先程のハッサク先生との話で、授業見学と自身の講義受講以外はなるべく各地で生徒たちの様子を見回ってくるようにと指示を受けたため、リュックに長期外出の荷物を詰めに来たのだ。
すると、ピンポーン、とチャイムが鳴った。マンションのエントランスに誰か来たのだ。
モニターを見てみると、見慣れた緑の長髪が映っていた。
「はーい」
《まいどー!チリちゃんやで!おはようさーん》
「チリ姉さんいらっしゃい!今開けるね」
エントランスのロックを解除して数分後、玄関のチャイムが鳴った。
《チリちゃんが来たでー!開けてや〜》
「はーい、ちょっと待ってね」
玄関を開けると、「おはよーさん!」と快活に笑うチリの姿があった。
コガネ弁が特徴のこのチリという人物は、実はパルデア地方のポケモンリーグの四天王、そして面接官を務めるすごい人物である。
「チュロス買うてきたで〜」
「わ、ありがとう!」
テーブルシティのチュロス店、「チュロスにチュッ!」のチュロスはAもよく食べているので普通に嬉しい。
「ん、なんやなんや、荷造り中だったん?」
チリが床に散らかっている荷物を見て聞いてくる。
「うん、今回の『宝探し』期間は私も各地に足を延ばすことになったから」
「そうなんか。
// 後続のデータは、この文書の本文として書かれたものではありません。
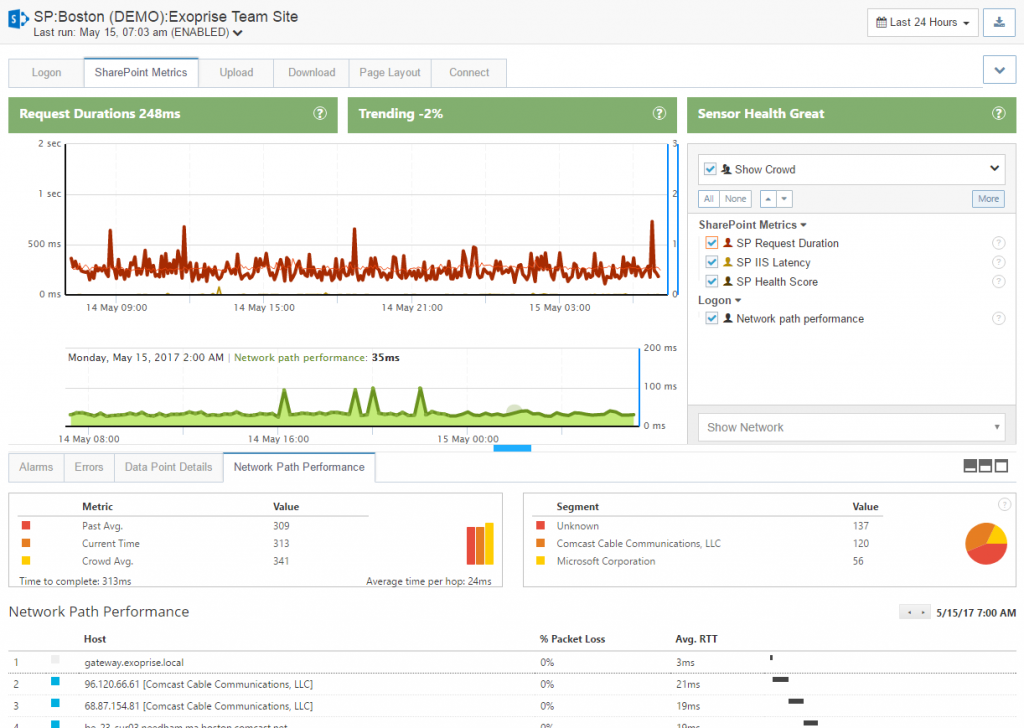
Task: Click the SharePoint logo icon
Action: [x=17, y=20]
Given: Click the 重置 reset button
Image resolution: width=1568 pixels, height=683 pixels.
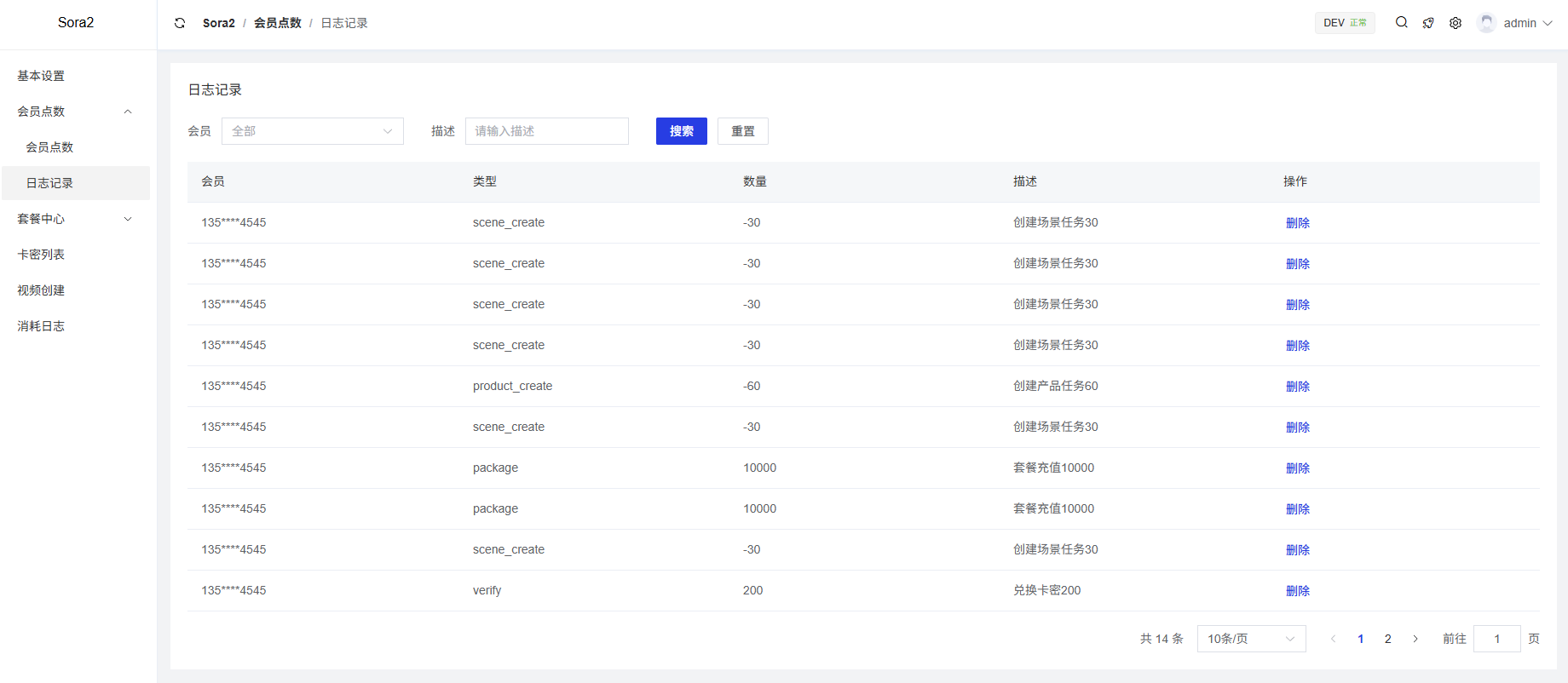Looking at the screenshot, I should [742, 131].
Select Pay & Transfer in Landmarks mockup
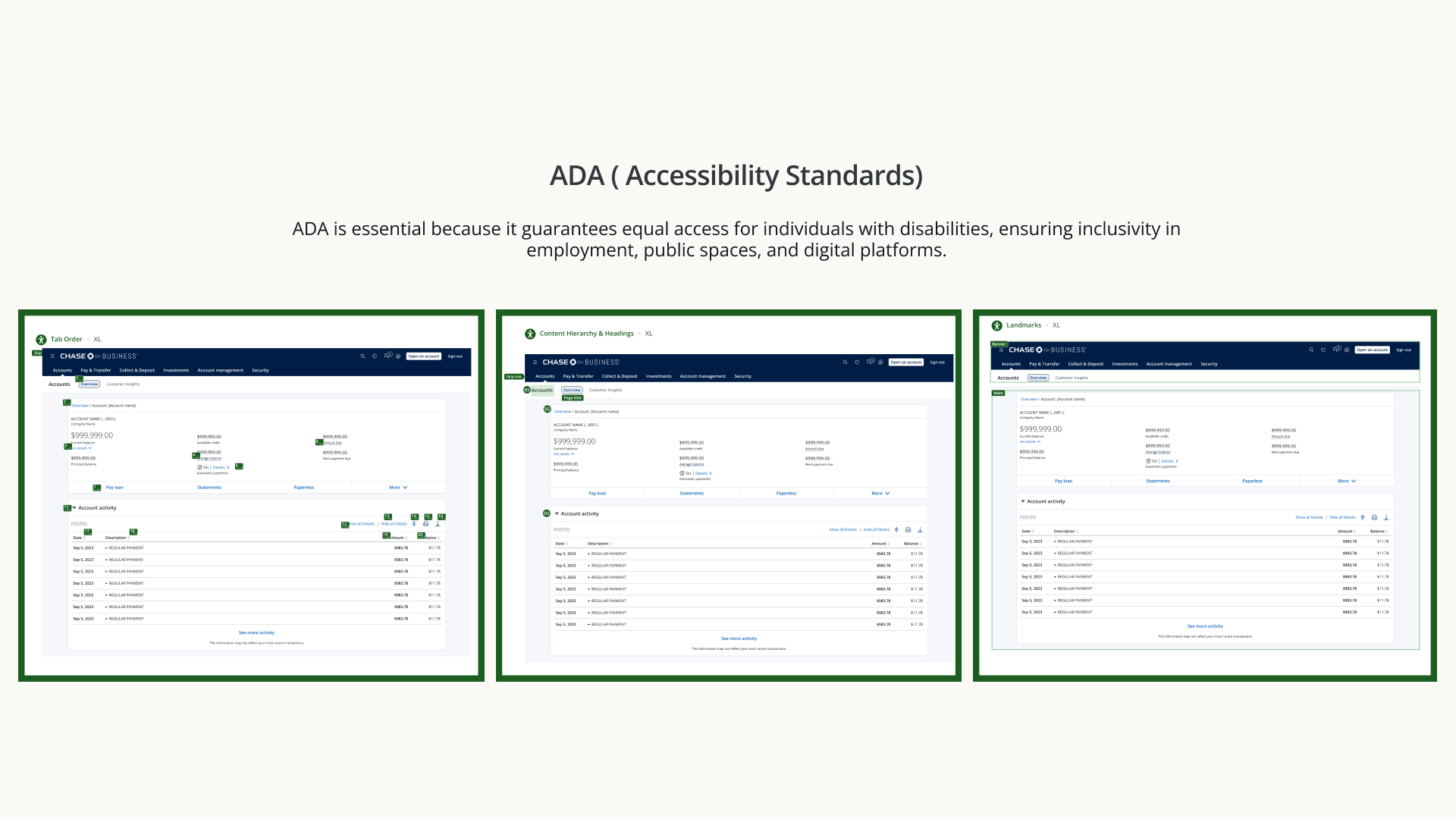This screenshot has width=1456, height=819. 1043,364
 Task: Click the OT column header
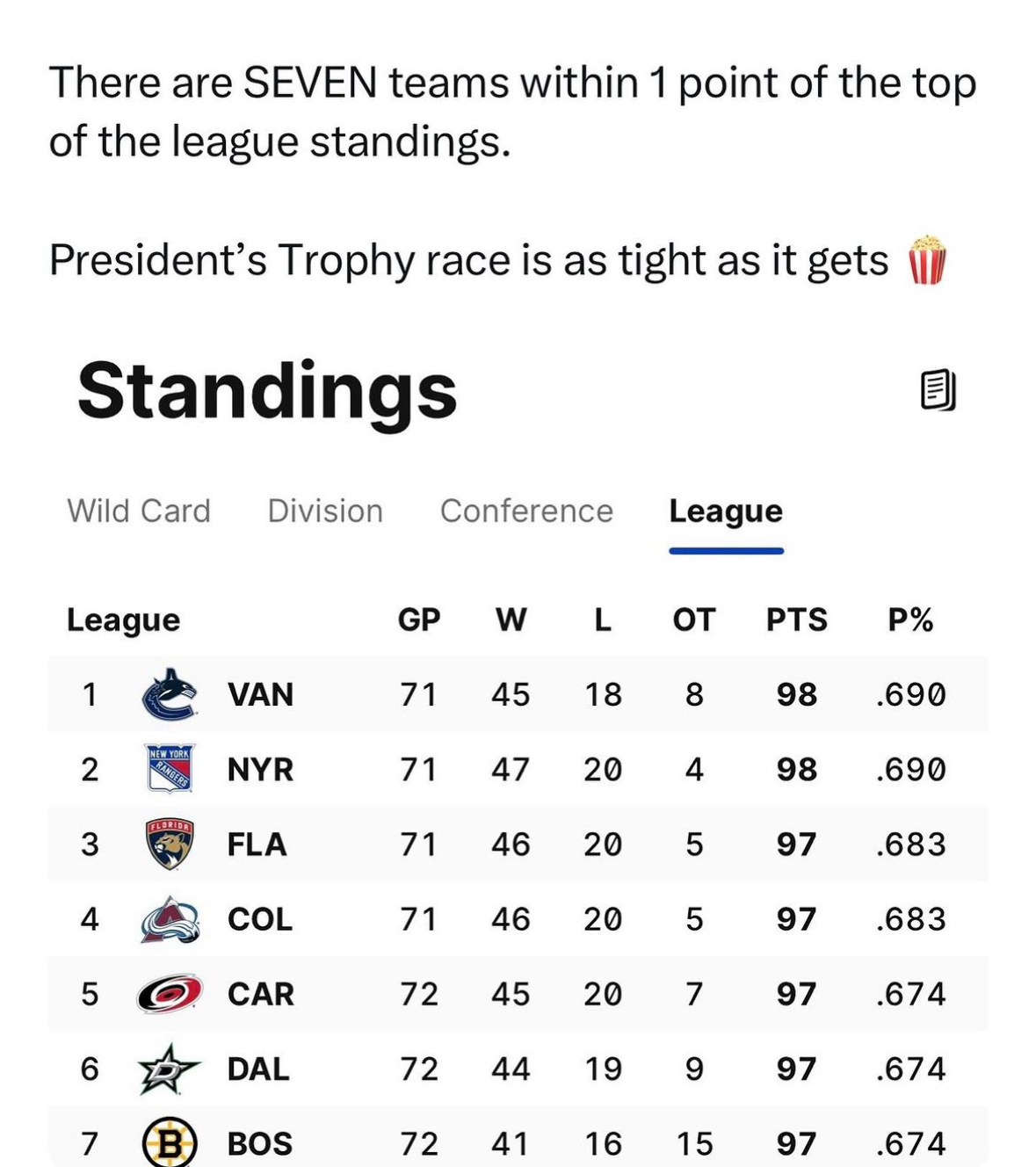click(x=694, y=620)
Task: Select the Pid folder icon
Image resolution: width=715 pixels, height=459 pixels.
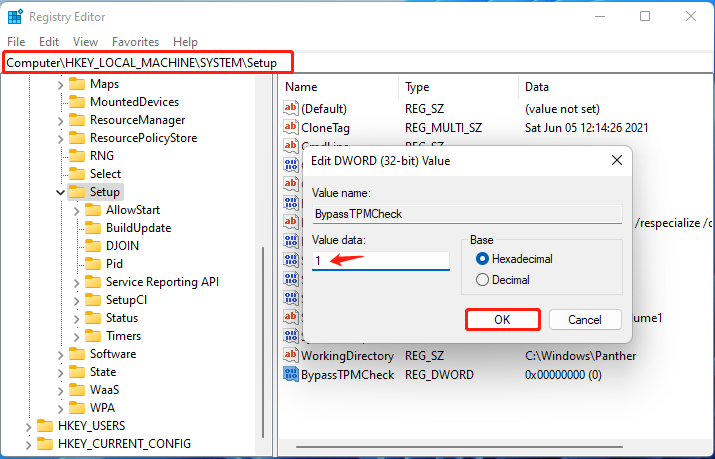Action: 93,264
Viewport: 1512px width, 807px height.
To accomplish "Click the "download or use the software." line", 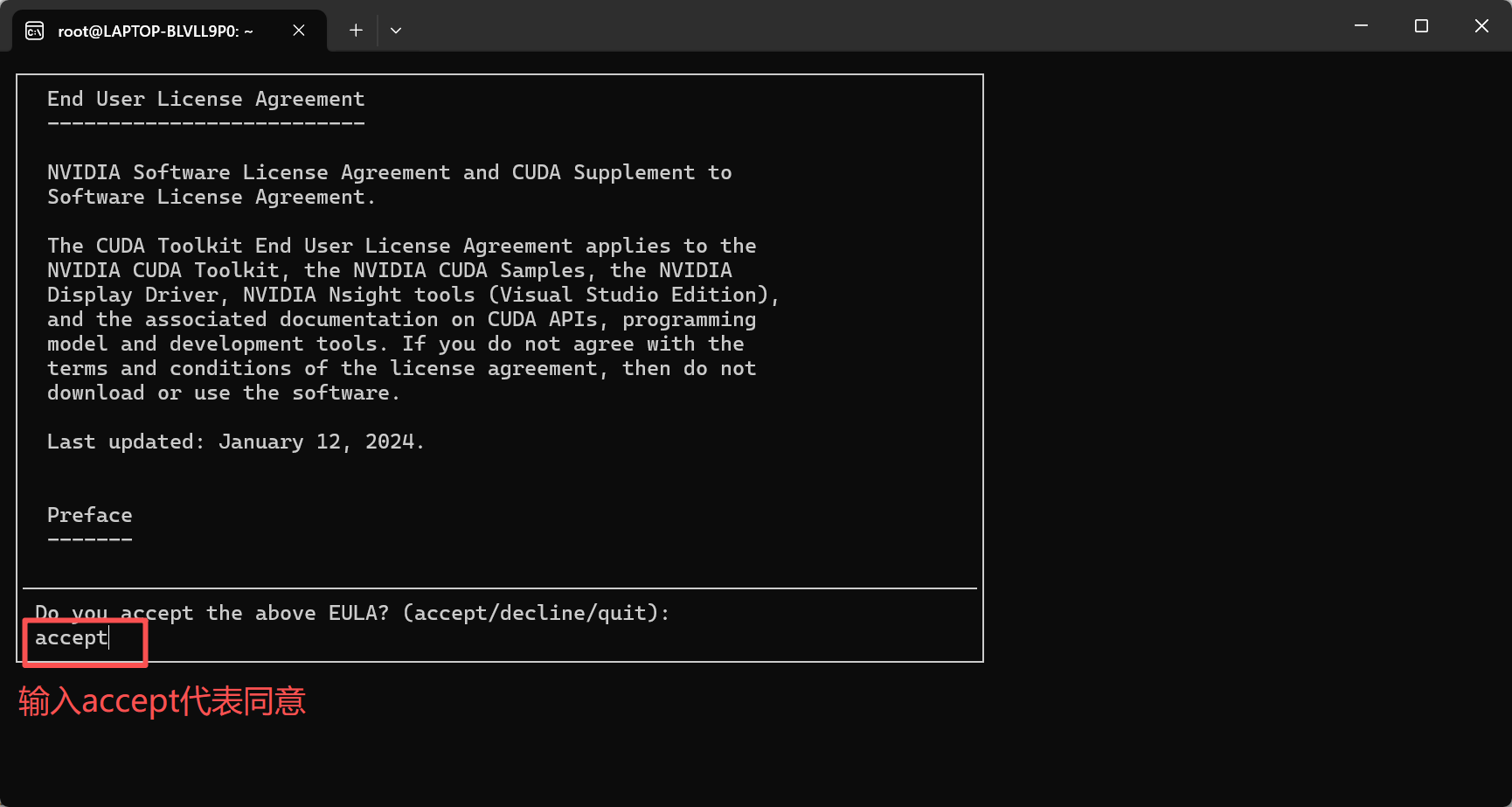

ってことは……」
「?」
「いつでも一緒にお出かけできるってわけやな!」
チリの表情がパッと輝いた。
「いやー前回はアカデミーにお篭り勉強ラッシュやったやん?もーチリちゃん寂しくて寂しくて」
「あ、そういえばずっとそれ言ってたよね」
「まあ、Aが
「うん」
「やー、懐かしいなあ。もう4年以上前か?最初に会ったん……」
チリとAが出会ったのは、Aが15歳の時のこと。
良く晴れた、パルデアらしい天気の日だった。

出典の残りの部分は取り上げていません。